The data:
▼▼▼

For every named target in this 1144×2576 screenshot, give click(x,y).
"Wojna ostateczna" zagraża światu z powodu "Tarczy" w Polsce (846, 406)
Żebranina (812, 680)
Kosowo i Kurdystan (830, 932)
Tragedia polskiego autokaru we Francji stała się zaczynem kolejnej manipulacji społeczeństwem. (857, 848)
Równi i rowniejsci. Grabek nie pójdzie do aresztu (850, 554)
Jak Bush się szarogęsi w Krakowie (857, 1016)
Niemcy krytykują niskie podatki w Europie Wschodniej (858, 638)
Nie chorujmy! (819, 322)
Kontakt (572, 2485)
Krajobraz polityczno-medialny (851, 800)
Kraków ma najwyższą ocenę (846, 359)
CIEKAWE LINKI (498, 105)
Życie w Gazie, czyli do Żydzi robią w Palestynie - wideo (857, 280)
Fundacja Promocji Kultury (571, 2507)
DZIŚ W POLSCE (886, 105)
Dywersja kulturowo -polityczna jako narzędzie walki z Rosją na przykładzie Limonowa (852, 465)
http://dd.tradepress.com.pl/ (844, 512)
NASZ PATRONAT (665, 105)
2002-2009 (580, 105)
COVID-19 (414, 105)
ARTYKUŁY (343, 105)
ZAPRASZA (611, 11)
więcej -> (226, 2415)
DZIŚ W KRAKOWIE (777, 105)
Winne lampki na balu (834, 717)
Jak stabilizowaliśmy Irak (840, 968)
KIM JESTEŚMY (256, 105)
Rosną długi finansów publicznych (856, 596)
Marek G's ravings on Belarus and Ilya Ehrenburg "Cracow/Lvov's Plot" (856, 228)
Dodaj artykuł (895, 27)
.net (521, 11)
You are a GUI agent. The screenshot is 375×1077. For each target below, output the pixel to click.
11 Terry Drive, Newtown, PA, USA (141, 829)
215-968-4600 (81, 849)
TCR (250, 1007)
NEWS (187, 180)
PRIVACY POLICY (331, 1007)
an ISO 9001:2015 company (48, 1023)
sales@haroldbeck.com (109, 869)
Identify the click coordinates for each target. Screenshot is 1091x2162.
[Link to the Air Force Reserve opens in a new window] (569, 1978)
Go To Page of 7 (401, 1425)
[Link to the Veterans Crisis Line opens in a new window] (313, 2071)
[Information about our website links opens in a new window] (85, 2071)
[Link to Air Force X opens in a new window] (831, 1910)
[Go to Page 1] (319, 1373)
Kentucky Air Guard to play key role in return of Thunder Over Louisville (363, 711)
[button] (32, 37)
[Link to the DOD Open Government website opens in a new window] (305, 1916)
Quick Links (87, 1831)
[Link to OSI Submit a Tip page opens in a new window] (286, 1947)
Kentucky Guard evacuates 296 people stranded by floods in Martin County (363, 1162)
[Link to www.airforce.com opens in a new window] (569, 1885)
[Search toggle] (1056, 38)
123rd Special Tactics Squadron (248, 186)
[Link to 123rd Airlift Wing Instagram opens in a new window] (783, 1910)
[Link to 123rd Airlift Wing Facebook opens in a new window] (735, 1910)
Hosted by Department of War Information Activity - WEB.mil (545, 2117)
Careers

▲▲▲

Rewrite every line of the data above as a numbered list, omitting any blank lines.

Written response:
1. For every named target in this 1144×2576 screenshot, give click(x,y).
2. "Wojna ostateczna" zagraża światu z powodu "Tarczy" w Polsce (846, 406)
3. Żebranina (812, 680)
4. Kosowo i Kurdystan (830, 932)
5. Tragedia polskiego autokaru we Francji stała się zaczynem kolejnej manipulacji społeczeństwem. (857, 848)
6. Równi i rowniejsci. Grabek nie pójdzie do aresztu (850, 554)
7. Jak Bush się szarogęsi w Krakowie (857, 1016)
8. Niemcy krytykują niskie podatki w Europie Wschodniej (858, 638)
9. Nie chorujmy! (819, 322)
10. Kontakt (572, 2485)
11. Krajobraz polityczno-medialny (851, 800)
12. Kraków ma najwyższą ocenę (846, 359)
13. CIEKAWE LINKI (498, 105)
14. Życie w Gazie, czyli do Żydzi robią w Palestynie - wideo (857, 280)
15. Fundacja Promocji Kultury (571, 2507)
16. DZIŚ W POLSCE (886, 105)
17. Dywersja kulturowo -polityczna jako narzędzie walki z Rosją na przykładzie Limonowa (852, 465)
18. http://dd.tradepress.com.pl/ (844, 512)
19. NASZ PATRONAT (665, 105)
20. 2002-2009 (580, 105)
21. COVID-19 (414, 105)
22. ARTYKUŁY (343, 105)
23. ZAPRASZA (611, 11)
24. więcej -> (226, 2415)
25. DZIŚ W KRAKOWIE (777, 105)
26. Winne lampki na balu (834, 717)
27. Jak stabilizowaliśmy Irak (840, 968)
28. KIM JESTEŚMY (256, 105)
29. Rosną długi finansów publicznych (856, 596)
30. Marek G's ravings on Belarus and Ilya Ehrenburg "Cracow/Lvov's Plot" (856, 228)
31. Dodaj artykuł (895, 27)
32. .net (521, 11)
33. You are a GUI agent. The screenshot is 375×1077. For each target below, output the pixel to click.
34. 11 Terry Drive, Newtown, PA, USA (141, 829)
35. 215-968-4600 (81, 849)
36. TCR (250, 1007)
37. NEWS (187, 180)
38. PRIVACY POLICY (331, 1007)
39. an ISO 9001:2015 company (48, 1023)
40. sales@haroldbeck.com (109, 869)
41. Identify the click coordinates for each target. Screenshot is 1091x2162.
42. [Link to the Air Force Reserve opens in a new window] (569, 1978)
43. Go To Page of 7 (401, 1425)
44. [Link to the Veterans Crisis Line opens in a new window] (313, 2071)
45. [Information about our website links opens in a new window] (85, 2071)
46. [Link to Air Force X opens in a new window] (831, 1910)
47. [Go to Page 1] (319, 1373)
48. Kentucky Air Guard to play key role in return of Thunder Over Louisville (363, 711)
49. [button] (32, 37)
50. [Link to the DOD Open Government website opens in a new window] (305, 1916)
51. Quick Links (87, 1831)
52. [Link to OSI Submit a Tip page opens in a new window] (286, 1947)
53. Kentucky Guard evacuates 296 people stranded by floods in Martin County (363, 1162)
54. [Link to www.airforce.com opens in a new window] (569, 1885)
55. [Search toggle] (1056, 38)
56. 123rd Special Tactics Squadron (248, 186)
57. [Link to 123rd Airlift Wing Instagram opens in a new window] (783, 1910)
58. [Link to 123rd Airlift Wing Facebook opens in a new window] (735, 1910)
59. Hosted by Department of War Information Activity - WEB.mil (545, 2117)
60. Careers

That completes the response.